Take a look at hibernate4gwt which is a framework that effectively allows you to use your server side model objects on client side so you do not need to create separate dto's when sending the data between client and server side.

You do need to be careful though, you have to think carefully about lazy loading and cascading otherwise you could end up sending huge volumes of unnecessary data to the client side which is obviously not very efficient.

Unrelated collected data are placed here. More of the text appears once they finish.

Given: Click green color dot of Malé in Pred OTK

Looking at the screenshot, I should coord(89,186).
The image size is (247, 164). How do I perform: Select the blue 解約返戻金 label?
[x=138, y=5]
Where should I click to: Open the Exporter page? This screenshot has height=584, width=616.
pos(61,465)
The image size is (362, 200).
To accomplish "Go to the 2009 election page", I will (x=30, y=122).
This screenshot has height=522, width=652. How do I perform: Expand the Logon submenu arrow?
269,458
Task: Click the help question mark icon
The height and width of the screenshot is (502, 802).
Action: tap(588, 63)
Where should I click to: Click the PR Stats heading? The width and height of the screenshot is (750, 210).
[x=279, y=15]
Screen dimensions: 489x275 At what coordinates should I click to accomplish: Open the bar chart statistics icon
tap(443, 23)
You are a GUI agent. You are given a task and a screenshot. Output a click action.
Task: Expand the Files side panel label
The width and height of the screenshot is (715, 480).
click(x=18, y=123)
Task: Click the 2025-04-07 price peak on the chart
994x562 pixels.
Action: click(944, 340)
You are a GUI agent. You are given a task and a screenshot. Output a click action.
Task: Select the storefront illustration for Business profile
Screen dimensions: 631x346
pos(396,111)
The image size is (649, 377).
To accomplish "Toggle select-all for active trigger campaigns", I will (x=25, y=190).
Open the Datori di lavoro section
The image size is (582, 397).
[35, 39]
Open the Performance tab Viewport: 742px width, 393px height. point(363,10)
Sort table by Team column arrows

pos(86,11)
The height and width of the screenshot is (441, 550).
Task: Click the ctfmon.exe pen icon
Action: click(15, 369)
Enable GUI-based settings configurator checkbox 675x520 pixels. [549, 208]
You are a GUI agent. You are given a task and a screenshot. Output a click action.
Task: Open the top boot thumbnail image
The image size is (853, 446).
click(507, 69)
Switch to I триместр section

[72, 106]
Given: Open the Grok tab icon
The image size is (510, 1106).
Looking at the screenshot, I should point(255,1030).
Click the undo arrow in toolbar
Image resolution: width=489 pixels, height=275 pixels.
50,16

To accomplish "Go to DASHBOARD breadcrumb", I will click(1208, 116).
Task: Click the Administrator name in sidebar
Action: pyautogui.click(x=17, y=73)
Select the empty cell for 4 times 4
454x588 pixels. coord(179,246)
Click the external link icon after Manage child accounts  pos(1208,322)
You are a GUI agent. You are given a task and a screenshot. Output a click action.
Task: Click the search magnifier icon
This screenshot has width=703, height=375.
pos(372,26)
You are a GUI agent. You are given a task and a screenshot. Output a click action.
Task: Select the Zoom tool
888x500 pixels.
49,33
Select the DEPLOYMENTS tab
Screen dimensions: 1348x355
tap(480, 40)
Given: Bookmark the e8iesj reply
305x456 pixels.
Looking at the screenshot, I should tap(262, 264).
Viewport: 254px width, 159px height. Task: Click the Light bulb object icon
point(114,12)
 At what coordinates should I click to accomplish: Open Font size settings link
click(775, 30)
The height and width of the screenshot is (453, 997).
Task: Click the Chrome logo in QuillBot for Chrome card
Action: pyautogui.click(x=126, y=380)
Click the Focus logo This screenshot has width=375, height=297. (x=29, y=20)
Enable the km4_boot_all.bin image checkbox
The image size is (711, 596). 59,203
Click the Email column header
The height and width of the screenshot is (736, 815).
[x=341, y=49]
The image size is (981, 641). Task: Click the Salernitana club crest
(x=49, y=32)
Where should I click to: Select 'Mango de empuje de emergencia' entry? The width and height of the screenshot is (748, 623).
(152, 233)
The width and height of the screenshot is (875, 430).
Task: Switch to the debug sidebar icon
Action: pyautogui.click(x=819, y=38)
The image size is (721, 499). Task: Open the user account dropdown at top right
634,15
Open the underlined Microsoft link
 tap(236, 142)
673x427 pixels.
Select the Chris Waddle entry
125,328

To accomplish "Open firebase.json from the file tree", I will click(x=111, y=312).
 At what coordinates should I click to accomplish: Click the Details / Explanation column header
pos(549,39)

In short, I have used this for a small project, but it is not ideal for large, more complicated applications.

Clinton Bosch
that looks like a really nice framework. I love the idea of not having dto's. What's the reason this framework wouldn't be good for a large project?
KevMo
I found it to be a bit of a maintenance headache when the project became big and model objects were being loaded/persisted from multiple places in the application. Obviously you set up your model objects so that most fields are lazy loaded otherwise you end up sending huge volumes of unnecessary data to the client side, you end up having to really keep your wits about you when deciding which fields to load and what possible knock on effect that may have. By using dto's you can decide EXACTLY what data gets sent and optimise your dataflow, and for bigger projects this is crutial.
Clinton Bosch
+1  A: 

I use Ibatis all the time with GWT. theat means the there are no Lazy loading issues and i use the same set of entity beans on both the client and the server. The price i have to pay is having to create my tables on the database and also having to write sql scripts for my dao methods. Apparently this is a good thing for me as i want to be incharge of the database.

Joshua Kamau
A: 

We use hibernate Criteria queries in our daos which we use from our GWT services. Our criteria queries use projections. This means that Hibernate will load data and populate your dtos directly. This saves lots of boilerplate code.

I have a jira issue logged with hibernate to ask them to implement a new JSON EntityMode. Hibernate already has POJO, XML and Map modes. If we had JSON one, then hibernate would be able to emit and consume JSON objects just like it does pojos. This would be sooooo cool.